Son günlerde Türkiye’nin siyaset sahnesinde tartışmalara neden olan bir olay, Cumhuriyet Halk Partisi (CHP) Grup Başkanvekili Özgür Özel’in hedef alındığı saldırı oldu. Özellikle siyasi atmosferin gergin olduğu bu günlerde gerçekleşen olay, halk arasında ve medyada geniş yankı buldu. Peki, bu saldırının önlenip önlenemeyeceği üzerine neler söylenebilir? Üzerinde dostça konuşmalara ve demokratik tartışmalara ihtiyacımız varken nasıl bir nitelik kazandı bu olay? Bu gelişmenin arka planı ve benzer olayların gelecekte nasıl engellenebileceği üzerine düşünmek oldukça önemli.
Özgür Özel’e yapılan saldırı, öncelikle siyasi bir figür olarak onun toplumda yarattığı etkilerden kaynaklanıyor. Kendi şehrinde önemli bir işlev yüklenen Özel, partisinin liderliğini üstlenmeye yaklaşmakta olan bir isim. Temel hak ve özgürlükler konusunda dik duruş sergileyen Özel, iktidarın pek çok uygulamasına karşı halkın sesini duyurmayı hedefliyor. Bu durum elbette onu belirli kesimlerin hedefi haline getiriyor. Olayın hemen ardından yapılan açıklamalarda, “tehlikenin belirlendiği” ve “gelen tehdidin ciddiye alınması gerektiği” vurgulandı. Ancak bu aşamada çoğu kişi, yaşanan bu saldırının önlenip önlenemeyeceği üzerinde düşünmeye başladı.

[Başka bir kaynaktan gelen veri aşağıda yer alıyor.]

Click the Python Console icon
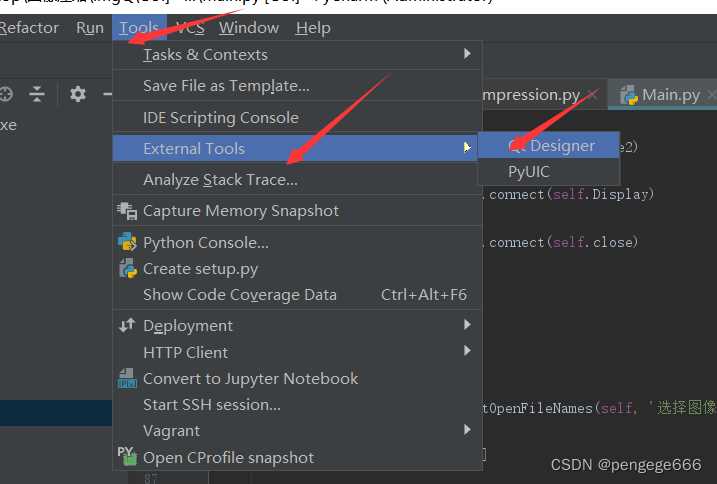This screenshot has height=484, width=717. pyautogui.click(x=127, y=242)
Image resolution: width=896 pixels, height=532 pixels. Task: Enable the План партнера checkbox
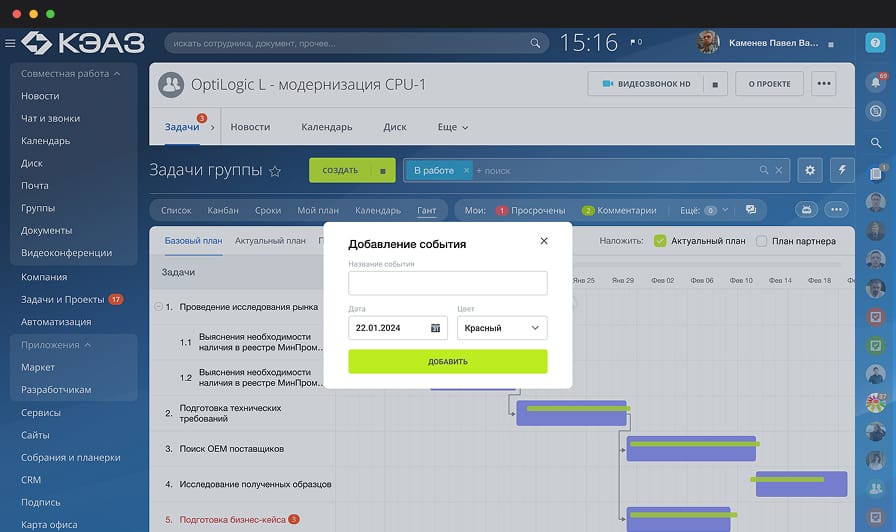[762, 241]
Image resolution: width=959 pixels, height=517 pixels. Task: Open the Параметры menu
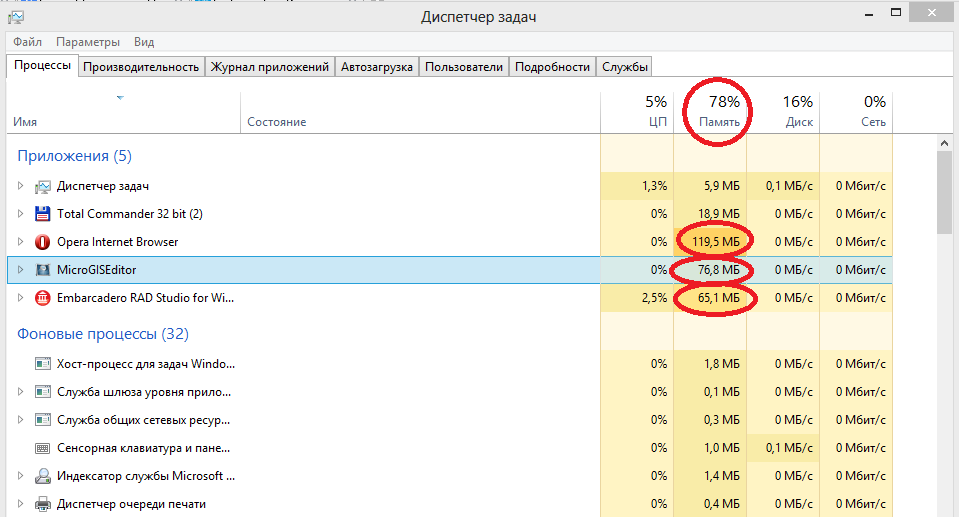click(x=88, y=42)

Özgür Özel’e yönelik saldırının önlenip önlenemeyeceği konusunda çeşitli görüşler ortaya çıktı. Bazıları, her bireyin tehdit altında olabileceğini ve şiddetin önlenmesi adına atılması gereken adımların önemini vurguladı. Diğer yandan, Türkiye'deki siyasi kültür ve güvenlik önlemleri sorgulanmaya başlandı. Bugüne dek alınan güvenlik önlemlerinin ne kadar etkili olduğu ve benzeri durumlarla nasıl başa çıkıldığı üzerinde duruldu. Bu durum, yalnızca bireyleri değil, tüm siyasi grupları da kapsayan bir tehdit anlayışı geliştirmeyi gerektiriyor.

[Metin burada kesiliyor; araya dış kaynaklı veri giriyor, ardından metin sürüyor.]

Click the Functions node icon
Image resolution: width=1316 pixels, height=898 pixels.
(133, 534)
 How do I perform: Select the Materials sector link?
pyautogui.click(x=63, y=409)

Özel’in saldırısından önceki günlerde sosyal medyada dolaşan bazı ifadeler, sanki bir tehlikenin habercisi gibiydi. “Tehlike ben geliyorum” sözü ile başlayan bir söylem, bir kısım insanlar tarafından rahatsız edici bulunmuş, bazıları ise bu durumun normale dayalı bir algı olarak devreye girdiğini belirtmiştir. İşte, tam da bu noktada toplumda bir bilinçlenme ve duyarlılığın artması gerektiği öne çıkıyor. Çünkü sosyal medyada herhangi bir tehdit veya rahatsız edici bir dil kullanıldığında, bu durumun ciddiye alınması, önleyici tedbirlerin alınması gerekliliğini ortaya çıkarıyor.
Sonuç olarak, güvenlik ve özgürlük dengesinin korunması, sadece bir siyasi liderin değil, toplumun her bireyinin sorumluluğudur. Özgür Özel’e saldırı gibi olayların bir daha yaşanmaması için toplumda bir farkındalık oluşturulması şart. Eğitimden, bilinçlendirmeye kadar pek çok alanda atılacak adımlarla birlikte, sadece bir şahsın değil, demokrasimizin geleceğinin güvence altına alınması mümkündür. Bu yüzden hem siyasi aktörlerin hem de vatandaşların, yargı, güvenlik ve sosyal medya platformlarında daha dikkatli davranmaları gerekmektedir. Unutulmamalıdır ki, demokrasi var olduğu sürece her bireyin, siyasi kimliğine bakılmaksızın güvenliği sağlanmalıdır.